There is no doubt in the minds of most South Koreans that North Korea was behind the Sunday bomb attack in Burma that killed almost all the top foreign affairs and economic advisers to President Chun Doo Hwan.
The attack will likely cause the Chun regime to seriously review it current policy of seeking peaceful reunification with the North, although such a change has not been made yet.
The Rangoon bombing, which took the lives of 16 South Koreans and 3 Burmese, is not the first North Korean attempt on the life of President Chun, according to South Korean officials.
Last year, Canadian authorities uncovered and thwarted a plot against Chun's life by North Korean agents in Canada a few days before the South Korean President made a visit to that country in August.
In addition to attempts on Presdent Chun's life, North Korea has in recent years violated the 1953 Korean Armistice Agreement by sending armed infiltrators across the Demilitarized Zone (DMZ) that separates the South from the North. North Korea has also dug a dozen infiltration tunnels in the DMZ. This summer North Korean commandos were killed by South Korean coastal patrols while trying to land on the country's east coast where three nuclear power plants are located.
As one South Korean observer put it, ''The Rangoon incident has ominous implications that go far beyond bilateral relations between Seoul and Rangoon.
''Although future relations between the two countries will hinge on how Burma handles the aftermath of the incident, Seoul's attempt to improve ties with previously pro-North Korean Burma is expected to suffer a setback. Besides aggravating the tensions between South and North Korea, the incident is also likely to strain the unofficial relations between Seoul and Washington, which has recently permitted its diplomats to make 'informal contacts' with North Korean officials at diplomatic functions at home and abroad.''
(The Burmese government announced Tuesday that its police had killed one Korean terrorist, captured another, and is seeking a third in connection with Sunday's bombing, Reuter reports.
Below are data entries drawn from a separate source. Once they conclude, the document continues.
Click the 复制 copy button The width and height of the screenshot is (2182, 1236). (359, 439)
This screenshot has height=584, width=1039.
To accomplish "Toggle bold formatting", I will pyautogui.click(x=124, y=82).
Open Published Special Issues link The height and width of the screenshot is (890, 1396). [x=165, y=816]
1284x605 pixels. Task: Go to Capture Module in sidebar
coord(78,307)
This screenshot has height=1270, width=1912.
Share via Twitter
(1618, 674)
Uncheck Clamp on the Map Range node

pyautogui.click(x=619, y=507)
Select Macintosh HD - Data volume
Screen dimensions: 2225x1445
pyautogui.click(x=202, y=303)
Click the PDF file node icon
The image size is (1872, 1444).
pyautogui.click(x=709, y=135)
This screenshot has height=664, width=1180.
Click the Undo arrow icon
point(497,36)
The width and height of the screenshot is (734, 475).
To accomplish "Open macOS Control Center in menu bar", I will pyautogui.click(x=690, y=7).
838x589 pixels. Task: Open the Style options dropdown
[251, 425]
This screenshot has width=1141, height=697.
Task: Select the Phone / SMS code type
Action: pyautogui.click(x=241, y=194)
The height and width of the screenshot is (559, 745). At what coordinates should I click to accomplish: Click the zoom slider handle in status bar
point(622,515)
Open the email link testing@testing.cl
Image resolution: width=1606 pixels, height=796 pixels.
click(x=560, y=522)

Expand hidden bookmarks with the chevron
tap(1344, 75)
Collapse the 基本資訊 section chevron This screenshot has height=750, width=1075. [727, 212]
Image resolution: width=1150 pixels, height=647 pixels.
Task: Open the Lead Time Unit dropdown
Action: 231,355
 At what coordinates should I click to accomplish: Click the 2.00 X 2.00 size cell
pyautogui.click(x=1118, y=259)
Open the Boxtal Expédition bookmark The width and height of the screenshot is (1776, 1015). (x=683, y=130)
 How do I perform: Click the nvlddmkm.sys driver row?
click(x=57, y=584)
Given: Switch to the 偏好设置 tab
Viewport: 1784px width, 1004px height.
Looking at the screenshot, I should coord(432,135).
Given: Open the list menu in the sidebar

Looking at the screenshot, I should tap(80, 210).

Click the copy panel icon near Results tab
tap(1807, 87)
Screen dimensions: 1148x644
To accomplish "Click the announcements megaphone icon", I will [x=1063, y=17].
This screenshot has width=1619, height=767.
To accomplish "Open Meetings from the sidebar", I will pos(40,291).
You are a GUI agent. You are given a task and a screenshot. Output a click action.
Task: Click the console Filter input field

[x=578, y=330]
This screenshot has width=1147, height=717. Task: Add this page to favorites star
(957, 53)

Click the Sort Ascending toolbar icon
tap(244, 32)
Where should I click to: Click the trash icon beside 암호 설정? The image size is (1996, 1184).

It was not known whether the Koreans were from North or South Korea.)
In South Korea, the North was bitterly criticized for committing ''a barbaric act.'' Kim Yong-Tae, spokesman for the ruling Democratic Justice Party, said, ''We condemn this terrorism against God and man in the name of the Korean people and mankind.''
Mok Yo-Sang, speaking for the opposition Democratic Korean Party, expressed his view that ''North Korea deserves to be condemned in the name of the people of the world.'' He said that his party offers its ''sincere condolences to the victims of the bereaved families.'' Another opposition party, Korean National Party, through its spokesman Kim Yan-Tae, also issued a similar statement and added, ''Everyone should display wisdom and courage to cope with the crisis.''
South Korean officials believe that Washington's present policy may go through a thorough modification.
Meanwhile, South Korean Cabinet members, top economic organizations, and business groups have been holding emergency meetings to come up with measures to cope with the crisis brought about by the blast in Rangoon.
It is still uncertain how far the repercussions from the tragic incident will expand or how long they will last. But it's important to note that the victims were largely responsible for the country's miraculous transformation from a poverty-stricken agrarian society into an important industrial state in the past two decades. They included Deputy Prime Minister and Economic Planning Minister Fuh Fuk-Joon; Foreign Minister Lee Bum-Suk; Kim Dong-Whie, commerce and industry minister; Suh Sang-Chul, energy and resources minister; Hahm Pyong-Choon, chief presidential secretary and former ambassador to Washington; and Kim Jae-Ik, senior presidential secretary for economic affairs.
Mostly US-educated, they represented a new breed of innovative and pragmatic South Korean technocrats who had a moderating influence on the South Korean government headed by a former army general who came to power following the assassination of President Park Chung-Hee on Oct. 26, 1979.
The South Korean government is expected to announce a new Cabinet after the funeral, scheduled for Thursday. It is assumed that the new team will consist of young US-educated technocrats with equally pragmatic and progressive views.